Task brief:
For the material that follows, list every line containing the word "from".
Start of Block
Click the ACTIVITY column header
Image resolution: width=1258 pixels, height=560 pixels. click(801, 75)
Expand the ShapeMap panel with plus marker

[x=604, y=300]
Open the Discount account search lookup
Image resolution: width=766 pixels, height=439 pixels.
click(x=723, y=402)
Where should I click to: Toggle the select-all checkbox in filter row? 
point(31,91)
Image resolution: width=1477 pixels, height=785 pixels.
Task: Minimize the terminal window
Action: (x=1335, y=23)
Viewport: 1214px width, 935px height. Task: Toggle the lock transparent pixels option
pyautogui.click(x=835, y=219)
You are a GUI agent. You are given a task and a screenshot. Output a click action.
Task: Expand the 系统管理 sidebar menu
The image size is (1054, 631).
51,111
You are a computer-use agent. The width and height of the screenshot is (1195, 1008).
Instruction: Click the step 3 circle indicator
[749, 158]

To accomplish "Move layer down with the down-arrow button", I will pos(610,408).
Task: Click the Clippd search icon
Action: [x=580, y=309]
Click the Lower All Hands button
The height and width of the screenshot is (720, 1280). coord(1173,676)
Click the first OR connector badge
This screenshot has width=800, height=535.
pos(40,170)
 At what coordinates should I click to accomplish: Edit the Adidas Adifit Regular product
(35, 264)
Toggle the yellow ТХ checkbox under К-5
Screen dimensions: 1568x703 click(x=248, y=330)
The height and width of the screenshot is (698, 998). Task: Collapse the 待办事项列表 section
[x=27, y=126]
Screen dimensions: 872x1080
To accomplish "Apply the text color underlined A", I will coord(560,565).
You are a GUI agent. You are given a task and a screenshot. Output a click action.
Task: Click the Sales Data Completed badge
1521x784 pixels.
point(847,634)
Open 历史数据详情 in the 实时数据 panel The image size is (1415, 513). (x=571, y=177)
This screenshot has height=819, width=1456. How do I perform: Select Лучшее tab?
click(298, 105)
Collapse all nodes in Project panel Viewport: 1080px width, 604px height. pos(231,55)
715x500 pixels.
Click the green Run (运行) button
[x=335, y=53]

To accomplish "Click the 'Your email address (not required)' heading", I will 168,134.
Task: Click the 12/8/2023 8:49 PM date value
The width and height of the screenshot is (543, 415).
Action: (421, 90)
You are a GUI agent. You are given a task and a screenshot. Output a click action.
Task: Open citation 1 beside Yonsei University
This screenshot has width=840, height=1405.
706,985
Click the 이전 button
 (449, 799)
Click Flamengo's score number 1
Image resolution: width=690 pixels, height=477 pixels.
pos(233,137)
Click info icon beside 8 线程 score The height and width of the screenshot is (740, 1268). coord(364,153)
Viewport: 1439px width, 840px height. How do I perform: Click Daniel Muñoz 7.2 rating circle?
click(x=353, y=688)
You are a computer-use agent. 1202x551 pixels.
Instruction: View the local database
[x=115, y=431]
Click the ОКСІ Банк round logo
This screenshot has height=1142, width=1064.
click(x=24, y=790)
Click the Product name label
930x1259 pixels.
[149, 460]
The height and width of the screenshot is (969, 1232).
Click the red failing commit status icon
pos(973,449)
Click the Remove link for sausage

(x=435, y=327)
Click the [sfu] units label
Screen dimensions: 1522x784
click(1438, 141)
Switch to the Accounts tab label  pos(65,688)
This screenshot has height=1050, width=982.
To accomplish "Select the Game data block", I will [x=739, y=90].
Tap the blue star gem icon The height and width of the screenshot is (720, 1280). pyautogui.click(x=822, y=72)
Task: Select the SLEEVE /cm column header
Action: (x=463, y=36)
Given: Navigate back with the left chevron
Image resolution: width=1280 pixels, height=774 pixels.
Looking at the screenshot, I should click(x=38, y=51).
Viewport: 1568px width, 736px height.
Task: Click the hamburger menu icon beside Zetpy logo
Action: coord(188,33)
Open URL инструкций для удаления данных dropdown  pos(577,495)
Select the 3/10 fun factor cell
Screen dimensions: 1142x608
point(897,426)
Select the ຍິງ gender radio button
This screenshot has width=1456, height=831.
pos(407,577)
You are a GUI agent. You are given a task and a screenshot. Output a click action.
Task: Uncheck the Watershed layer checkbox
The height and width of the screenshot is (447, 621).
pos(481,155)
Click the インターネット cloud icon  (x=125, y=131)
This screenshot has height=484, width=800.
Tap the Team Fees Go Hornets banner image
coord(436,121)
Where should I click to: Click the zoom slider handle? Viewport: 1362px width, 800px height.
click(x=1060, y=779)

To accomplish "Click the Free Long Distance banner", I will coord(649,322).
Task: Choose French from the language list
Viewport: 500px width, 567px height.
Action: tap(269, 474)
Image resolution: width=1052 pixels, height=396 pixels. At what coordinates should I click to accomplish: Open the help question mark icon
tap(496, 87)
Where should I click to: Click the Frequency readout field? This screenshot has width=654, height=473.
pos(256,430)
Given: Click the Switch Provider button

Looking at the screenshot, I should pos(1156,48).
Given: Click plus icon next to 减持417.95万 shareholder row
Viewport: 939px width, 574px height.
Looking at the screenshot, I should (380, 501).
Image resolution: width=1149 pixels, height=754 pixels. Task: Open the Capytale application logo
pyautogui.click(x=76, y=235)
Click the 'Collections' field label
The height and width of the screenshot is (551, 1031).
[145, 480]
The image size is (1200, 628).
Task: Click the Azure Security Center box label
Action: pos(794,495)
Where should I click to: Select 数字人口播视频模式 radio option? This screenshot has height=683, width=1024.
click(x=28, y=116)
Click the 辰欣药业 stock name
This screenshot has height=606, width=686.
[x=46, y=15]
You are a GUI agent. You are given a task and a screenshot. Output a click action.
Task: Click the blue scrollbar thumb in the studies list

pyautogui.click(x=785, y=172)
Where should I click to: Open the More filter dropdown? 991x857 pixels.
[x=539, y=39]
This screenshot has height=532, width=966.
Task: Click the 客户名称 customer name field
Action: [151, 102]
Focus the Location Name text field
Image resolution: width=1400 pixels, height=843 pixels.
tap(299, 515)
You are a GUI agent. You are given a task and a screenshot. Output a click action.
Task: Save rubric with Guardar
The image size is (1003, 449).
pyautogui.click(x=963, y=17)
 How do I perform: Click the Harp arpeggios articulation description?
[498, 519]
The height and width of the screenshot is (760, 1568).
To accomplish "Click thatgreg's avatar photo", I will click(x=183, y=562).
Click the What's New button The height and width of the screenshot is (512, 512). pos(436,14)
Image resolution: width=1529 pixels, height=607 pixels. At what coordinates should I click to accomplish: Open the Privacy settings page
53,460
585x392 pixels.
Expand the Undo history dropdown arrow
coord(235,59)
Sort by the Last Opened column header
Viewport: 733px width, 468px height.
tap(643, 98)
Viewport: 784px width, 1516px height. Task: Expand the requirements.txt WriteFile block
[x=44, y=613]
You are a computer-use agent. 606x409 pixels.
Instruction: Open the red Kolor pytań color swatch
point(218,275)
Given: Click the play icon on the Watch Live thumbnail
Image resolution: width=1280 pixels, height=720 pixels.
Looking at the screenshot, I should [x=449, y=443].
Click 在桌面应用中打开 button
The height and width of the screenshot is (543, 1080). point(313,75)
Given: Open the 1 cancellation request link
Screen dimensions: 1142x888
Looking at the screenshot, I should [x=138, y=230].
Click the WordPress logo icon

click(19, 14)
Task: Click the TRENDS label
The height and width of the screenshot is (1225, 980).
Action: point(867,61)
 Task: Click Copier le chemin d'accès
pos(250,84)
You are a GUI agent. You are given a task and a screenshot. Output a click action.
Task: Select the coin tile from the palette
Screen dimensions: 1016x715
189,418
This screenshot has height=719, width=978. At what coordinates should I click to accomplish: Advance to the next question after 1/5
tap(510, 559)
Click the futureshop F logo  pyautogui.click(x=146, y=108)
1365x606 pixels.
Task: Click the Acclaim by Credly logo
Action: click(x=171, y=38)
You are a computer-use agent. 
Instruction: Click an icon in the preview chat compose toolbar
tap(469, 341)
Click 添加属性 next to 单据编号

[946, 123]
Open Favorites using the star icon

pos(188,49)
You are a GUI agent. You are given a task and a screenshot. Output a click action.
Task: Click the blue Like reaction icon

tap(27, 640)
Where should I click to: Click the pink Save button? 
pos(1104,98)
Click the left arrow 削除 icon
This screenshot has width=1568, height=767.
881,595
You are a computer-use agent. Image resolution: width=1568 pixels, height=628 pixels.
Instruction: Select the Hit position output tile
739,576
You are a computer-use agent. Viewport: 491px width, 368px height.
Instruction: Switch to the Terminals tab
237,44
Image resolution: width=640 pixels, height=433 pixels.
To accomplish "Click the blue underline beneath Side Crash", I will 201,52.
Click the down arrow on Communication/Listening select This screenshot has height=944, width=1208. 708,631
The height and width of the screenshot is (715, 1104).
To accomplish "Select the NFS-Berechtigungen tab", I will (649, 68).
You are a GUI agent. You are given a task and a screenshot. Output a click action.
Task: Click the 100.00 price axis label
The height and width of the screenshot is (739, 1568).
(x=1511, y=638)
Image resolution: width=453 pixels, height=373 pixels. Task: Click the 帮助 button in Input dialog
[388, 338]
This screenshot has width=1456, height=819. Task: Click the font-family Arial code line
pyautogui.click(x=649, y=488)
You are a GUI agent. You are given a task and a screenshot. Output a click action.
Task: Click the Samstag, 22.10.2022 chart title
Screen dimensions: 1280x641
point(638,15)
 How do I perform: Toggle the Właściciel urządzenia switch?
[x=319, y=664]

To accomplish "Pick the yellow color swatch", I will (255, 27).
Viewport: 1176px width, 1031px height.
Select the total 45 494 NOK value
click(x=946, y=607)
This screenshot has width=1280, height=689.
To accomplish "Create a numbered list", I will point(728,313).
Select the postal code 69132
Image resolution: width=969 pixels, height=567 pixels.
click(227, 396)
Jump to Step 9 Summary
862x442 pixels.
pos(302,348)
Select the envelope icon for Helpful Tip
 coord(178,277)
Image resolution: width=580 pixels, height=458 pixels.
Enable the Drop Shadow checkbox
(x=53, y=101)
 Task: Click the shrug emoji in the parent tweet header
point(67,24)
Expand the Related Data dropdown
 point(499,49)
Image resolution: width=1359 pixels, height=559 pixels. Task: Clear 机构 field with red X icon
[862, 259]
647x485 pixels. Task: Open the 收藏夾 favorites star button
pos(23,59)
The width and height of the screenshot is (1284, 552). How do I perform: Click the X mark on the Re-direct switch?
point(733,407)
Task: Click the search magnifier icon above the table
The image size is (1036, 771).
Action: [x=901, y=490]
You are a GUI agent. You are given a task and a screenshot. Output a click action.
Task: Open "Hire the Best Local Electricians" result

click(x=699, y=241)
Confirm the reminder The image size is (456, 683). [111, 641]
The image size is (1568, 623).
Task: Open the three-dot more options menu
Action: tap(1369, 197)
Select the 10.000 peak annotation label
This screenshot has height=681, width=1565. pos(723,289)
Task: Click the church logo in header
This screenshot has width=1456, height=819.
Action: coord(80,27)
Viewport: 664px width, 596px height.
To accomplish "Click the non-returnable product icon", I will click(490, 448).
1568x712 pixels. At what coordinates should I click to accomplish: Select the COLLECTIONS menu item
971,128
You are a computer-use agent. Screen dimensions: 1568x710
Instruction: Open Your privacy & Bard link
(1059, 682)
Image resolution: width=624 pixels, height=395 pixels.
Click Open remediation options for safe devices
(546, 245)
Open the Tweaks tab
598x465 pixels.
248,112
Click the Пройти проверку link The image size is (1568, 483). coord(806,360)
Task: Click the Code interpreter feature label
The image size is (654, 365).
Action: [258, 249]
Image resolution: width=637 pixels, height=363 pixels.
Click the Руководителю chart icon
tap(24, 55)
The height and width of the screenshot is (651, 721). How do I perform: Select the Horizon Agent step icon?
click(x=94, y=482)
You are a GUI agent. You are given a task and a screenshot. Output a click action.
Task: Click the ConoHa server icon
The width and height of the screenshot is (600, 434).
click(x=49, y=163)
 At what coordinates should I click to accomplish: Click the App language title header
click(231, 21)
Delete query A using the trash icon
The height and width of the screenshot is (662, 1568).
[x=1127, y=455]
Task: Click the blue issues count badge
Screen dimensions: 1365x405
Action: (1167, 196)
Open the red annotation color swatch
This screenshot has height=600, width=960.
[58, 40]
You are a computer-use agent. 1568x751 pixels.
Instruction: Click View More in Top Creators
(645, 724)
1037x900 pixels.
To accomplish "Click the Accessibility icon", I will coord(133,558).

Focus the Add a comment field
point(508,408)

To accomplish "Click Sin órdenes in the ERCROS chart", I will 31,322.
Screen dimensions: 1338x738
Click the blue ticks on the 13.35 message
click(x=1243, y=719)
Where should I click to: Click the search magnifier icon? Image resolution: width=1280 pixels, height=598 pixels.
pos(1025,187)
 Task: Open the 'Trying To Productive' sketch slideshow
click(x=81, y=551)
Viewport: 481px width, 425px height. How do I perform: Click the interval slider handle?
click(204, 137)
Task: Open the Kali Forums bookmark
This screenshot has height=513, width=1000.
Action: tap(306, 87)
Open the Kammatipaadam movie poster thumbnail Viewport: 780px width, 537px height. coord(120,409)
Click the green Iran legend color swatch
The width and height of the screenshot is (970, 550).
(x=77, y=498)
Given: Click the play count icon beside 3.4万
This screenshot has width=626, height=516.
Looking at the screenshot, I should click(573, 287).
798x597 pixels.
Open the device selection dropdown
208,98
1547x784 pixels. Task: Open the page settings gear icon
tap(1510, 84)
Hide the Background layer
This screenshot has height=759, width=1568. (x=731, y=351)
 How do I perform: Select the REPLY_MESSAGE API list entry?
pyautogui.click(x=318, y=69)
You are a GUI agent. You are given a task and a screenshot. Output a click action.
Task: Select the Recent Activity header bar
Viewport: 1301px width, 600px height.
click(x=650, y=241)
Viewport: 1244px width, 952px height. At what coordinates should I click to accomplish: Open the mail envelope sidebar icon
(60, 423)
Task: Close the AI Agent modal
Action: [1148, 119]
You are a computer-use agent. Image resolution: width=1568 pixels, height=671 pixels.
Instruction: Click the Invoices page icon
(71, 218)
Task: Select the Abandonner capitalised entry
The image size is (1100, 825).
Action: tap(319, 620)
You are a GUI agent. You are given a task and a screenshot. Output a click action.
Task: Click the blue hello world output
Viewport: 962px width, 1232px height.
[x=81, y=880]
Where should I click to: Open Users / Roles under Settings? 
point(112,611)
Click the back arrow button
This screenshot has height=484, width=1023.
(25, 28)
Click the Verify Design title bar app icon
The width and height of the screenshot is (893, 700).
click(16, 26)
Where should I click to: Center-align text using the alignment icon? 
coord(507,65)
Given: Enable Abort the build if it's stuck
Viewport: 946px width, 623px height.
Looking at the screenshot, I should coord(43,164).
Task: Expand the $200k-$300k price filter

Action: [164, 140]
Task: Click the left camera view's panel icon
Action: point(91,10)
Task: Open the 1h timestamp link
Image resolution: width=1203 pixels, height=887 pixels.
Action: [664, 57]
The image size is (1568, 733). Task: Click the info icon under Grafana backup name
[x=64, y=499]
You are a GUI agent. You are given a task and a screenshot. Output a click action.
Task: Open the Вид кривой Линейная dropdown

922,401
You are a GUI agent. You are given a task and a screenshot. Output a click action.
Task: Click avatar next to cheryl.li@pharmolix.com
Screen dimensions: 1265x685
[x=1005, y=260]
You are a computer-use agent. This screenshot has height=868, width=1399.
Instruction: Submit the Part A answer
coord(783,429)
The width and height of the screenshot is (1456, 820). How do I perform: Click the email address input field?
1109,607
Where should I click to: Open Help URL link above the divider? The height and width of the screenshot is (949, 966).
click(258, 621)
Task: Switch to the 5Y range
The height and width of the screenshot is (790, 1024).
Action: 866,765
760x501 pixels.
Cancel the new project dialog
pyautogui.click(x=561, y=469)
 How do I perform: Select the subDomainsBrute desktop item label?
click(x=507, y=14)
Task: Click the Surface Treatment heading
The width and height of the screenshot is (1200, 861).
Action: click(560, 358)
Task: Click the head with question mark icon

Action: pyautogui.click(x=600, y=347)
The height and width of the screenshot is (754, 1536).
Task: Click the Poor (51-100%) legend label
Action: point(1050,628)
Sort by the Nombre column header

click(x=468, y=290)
End of Block
Exercise solution:
Task: Choose French from the language list
Task: Select the coin tile from the palette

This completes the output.